The Maryland attorney general's office will ask Prince George's County authorities to press criminal charges against a Baptist minister who allegedly practiced psychology at a counseling center and signed patient insurance claims without the proper credentials, an official said yesterday.
The request to charge the Rev. Edward William Brandt III for practicing without a license was spurred by written complaints to the state Board of Psychologists from two individuals, one of whom found that Brandt had lied on his resume, according to Assistant Attorney General Barbara Foster.
The six-member regulatory board monitors licensing procedures and ethics of the state's estimated 1,400 psychologists.
Foster, who reviewed the board's findings, said she will ask Prince George's State's Attorney Arthur A. Marshall Jr. to charge Brandt with violating the state psychologists act. Marshall was out of town yesterday and could not be reached for comment.

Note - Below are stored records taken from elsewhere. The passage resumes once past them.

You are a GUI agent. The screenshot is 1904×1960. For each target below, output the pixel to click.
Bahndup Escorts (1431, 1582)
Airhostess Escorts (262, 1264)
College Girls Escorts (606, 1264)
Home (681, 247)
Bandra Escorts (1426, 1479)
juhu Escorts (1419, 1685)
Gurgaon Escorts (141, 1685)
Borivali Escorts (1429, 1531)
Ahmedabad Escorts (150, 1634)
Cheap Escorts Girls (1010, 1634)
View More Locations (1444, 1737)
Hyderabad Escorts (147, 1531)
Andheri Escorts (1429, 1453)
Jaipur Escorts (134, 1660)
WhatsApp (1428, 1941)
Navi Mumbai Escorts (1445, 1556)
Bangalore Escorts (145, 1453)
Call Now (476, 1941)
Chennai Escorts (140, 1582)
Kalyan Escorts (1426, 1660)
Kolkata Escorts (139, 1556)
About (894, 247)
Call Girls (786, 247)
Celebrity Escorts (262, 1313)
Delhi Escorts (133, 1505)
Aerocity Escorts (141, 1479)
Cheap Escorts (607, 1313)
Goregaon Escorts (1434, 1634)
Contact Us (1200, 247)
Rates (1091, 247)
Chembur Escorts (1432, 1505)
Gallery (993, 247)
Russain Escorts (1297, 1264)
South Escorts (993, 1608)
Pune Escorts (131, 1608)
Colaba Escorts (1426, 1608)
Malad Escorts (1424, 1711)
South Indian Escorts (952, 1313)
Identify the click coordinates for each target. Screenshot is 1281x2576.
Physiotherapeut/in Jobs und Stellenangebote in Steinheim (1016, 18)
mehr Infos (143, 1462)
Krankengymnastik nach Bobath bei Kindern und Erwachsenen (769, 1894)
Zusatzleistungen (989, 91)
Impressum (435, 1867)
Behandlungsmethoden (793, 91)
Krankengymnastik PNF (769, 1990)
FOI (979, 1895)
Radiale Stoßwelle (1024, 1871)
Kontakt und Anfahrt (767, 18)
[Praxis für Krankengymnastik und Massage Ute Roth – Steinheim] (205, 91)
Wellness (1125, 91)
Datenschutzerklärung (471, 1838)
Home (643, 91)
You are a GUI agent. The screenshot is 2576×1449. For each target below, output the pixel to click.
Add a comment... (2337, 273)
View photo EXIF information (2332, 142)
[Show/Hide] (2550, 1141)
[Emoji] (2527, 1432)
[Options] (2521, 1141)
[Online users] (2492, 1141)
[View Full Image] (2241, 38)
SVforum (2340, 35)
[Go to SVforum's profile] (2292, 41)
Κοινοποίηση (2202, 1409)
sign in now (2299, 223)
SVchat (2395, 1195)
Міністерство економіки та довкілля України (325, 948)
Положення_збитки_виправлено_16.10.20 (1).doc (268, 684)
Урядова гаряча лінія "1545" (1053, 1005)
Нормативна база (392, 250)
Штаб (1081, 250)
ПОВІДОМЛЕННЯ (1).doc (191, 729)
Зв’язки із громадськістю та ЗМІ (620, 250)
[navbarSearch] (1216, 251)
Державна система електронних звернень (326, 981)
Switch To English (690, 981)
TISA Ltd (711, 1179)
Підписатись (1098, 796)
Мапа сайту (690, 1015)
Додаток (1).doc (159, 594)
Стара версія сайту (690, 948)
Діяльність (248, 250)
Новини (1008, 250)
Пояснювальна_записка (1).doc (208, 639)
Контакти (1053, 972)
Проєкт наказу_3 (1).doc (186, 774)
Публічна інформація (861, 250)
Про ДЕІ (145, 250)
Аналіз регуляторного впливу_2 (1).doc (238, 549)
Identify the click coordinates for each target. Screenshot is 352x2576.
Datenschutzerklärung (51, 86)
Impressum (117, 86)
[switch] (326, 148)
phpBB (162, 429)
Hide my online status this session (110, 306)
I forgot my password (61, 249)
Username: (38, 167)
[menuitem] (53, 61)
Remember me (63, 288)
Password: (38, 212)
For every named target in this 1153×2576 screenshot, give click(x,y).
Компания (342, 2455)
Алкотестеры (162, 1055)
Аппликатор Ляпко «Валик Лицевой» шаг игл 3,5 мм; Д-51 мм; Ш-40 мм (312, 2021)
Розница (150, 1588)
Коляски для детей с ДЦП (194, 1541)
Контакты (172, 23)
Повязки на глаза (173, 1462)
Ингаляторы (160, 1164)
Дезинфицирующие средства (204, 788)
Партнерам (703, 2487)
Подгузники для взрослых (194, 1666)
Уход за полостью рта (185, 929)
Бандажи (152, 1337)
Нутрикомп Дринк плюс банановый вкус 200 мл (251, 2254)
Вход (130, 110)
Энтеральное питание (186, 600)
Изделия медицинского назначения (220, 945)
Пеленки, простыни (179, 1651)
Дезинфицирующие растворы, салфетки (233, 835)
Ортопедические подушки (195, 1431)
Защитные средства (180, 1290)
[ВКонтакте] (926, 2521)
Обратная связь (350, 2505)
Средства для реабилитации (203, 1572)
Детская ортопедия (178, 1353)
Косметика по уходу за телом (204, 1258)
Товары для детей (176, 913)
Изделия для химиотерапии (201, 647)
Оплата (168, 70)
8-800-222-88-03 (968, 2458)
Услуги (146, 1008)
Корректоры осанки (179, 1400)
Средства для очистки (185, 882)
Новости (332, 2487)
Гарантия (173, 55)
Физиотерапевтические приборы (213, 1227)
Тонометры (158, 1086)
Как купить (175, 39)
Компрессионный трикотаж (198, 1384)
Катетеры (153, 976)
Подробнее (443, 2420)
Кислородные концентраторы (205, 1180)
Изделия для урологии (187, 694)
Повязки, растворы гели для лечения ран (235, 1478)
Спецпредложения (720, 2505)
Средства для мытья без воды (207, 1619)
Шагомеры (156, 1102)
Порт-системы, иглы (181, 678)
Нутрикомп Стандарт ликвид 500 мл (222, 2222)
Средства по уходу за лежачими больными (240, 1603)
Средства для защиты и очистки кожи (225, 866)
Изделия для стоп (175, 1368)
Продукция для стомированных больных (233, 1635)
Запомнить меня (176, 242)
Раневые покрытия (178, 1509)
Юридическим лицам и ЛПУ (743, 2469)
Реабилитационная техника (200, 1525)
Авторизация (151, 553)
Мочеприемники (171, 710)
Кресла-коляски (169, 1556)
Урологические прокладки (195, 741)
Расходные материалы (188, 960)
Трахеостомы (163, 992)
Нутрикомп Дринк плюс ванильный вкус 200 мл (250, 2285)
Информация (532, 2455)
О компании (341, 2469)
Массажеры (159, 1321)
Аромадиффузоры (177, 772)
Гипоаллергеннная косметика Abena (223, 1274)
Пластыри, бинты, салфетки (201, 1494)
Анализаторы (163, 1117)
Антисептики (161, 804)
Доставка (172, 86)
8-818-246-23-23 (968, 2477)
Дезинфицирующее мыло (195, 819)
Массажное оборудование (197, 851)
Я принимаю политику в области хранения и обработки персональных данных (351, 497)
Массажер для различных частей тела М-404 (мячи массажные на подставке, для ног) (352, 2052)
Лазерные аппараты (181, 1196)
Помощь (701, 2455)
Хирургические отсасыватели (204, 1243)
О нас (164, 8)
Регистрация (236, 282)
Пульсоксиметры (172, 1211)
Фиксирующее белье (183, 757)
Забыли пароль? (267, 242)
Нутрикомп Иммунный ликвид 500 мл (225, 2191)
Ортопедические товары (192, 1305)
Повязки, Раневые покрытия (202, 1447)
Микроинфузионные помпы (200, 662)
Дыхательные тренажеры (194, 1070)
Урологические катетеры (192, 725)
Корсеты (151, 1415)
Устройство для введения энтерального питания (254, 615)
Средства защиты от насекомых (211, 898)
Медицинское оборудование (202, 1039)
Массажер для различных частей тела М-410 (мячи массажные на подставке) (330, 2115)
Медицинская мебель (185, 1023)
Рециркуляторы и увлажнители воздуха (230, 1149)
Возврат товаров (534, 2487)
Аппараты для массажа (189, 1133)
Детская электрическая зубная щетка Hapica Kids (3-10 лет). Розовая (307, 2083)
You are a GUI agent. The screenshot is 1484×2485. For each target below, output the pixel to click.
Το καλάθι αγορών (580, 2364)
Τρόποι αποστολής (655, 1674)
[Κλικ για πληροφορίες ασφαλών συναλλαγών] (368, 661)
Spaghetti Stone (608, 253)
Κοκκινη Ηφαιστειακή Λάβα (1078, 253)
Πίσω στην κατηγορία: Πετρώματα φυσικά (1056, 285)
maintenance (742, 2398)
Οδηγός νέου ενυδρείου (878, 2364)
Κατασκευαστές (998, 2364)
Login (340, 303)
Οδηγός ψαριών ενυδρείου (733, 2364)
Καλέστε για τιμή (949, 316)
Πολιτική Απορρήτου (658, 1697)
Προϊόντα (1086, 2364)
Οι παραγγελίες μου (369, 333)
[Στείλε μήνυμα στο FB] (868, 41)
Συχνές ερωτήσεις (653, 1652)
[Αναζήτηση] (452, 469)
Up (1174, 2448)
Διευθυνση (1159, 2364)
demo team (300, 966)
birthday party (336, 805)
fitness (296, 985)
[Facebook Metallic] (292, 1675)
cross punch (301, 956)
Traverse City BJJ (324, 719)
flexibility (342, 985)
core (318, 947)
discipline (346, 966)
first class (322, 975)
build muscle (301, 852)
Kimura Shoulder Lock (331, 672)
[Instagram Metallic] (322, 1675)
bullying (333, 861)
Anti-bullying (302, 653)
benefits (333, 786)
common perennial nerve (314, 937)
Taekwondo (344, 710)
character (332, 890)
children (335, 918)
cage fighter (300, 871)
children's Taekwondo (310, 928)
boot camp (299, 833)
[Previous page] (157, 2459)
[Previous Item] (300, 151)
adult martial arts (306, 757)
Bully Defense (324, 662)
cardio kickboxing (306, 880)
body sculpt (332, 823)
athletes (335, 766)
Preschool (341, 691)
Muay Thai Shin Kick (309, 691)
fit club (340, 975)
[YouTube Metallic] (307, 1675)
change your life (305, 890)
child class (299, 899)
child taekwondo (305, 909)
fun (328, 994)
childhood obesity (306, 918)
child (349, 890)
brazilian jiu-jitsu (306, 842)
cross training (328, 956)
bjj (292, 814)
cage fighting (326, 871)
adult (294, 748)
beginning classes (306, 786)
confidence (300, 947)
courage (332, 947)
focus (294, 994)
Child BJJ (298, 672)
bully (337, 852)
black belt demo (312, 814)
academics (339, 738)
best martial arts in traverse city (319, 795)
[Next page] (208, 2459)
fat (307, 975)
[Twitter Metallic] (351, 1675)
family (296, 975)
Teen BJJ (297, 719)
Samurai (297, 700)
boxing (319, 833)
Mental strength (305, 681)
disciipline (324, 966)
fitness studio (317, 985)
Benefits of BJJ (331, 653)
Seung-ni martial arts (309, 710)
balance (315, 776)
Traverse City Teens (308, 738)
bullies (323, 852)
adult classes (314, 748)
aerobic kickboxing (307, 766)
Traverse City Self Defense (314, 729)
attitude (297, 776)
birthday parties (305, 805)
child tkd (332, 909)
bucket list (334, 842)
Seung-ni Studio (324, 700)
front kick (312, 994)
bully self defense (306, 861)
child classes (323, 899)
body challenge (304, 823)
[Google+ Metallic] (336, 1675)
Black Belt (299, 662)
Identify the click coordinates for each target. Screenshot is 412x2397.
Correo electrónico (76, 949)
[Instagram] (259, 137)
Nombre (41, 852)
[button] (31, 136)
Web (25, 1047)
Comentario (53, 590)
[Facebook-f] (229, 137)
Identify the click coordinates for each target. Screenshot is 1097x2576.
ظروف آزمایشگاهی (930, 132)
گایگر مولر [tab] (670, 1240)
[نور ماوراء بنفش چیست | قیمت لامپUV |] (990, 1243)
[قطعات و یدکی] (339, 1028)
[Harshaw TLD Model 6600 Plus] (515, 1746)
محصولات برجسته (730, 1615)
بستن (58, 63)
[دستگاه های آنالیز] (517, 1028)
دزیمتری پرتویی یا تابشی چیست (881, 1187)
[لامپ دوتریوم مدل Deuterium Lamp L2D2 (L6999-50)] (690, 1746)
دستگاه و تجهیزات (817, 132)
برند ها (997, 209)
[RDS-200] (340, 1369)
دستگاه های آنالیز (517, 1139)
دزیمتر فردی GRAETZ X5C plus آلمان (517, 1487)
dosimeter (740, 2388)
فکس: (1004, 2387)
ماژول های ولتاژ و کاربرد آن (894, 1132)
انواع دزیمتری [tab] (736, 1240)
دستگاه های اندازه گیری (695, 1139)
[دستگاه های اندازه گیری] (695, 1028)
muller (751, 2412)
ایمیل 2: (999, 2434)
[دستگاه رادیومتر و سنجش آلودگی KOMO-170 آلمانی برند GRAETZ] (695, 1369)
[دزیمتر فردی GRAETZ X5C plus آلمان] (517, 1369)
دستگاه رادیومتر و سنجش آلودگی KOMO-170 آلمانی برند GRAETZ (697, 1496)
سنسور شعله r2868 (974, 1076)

Attempts yesterday to reach Brandt and his attorney were unsuccessful.
In Maryland, practicing psychology without a license is a misdemeanor and is subject to a $500 fine and six months in jail.
The act, which was passed by the state legislature in 1957, requires that candidates earn a doctoral degree in psychology or the equivalent, pass two state exams administered by the board and work as a psychologist for two years before being licensed.
Dr. S. Michael Plaut, chairman of the psychology board that took up the matter yesterday, said: "The board is quite concerned that someone would misrepresent himself in this fashion. It is unfair to the people of the state."
The request comes four weeks after Brandt was forced to resign from the First Baptist Church of Carrollton in Riverdale after an investigation by the church's administrative body determined that Brandt had neither earned three advanced degrees nor served as a psychology consultant at four clinics and hospitals as he had reportedly claimed.
The Christian Counseling Center, which Brandt managed at the church, was set up to treat emotional and psychological problems and was open to the public. Two other therapists, one of whom is a minister at the church, were employed there.
In the brochure advertising the center, Brandt claimed to have earned a degree in pastoral psychology from Harvard Divinity School, a PhD in clinical psychology and public practice from Harvard University and a master's degree in pastoral theology from Wesley Theological Seminary in Washington.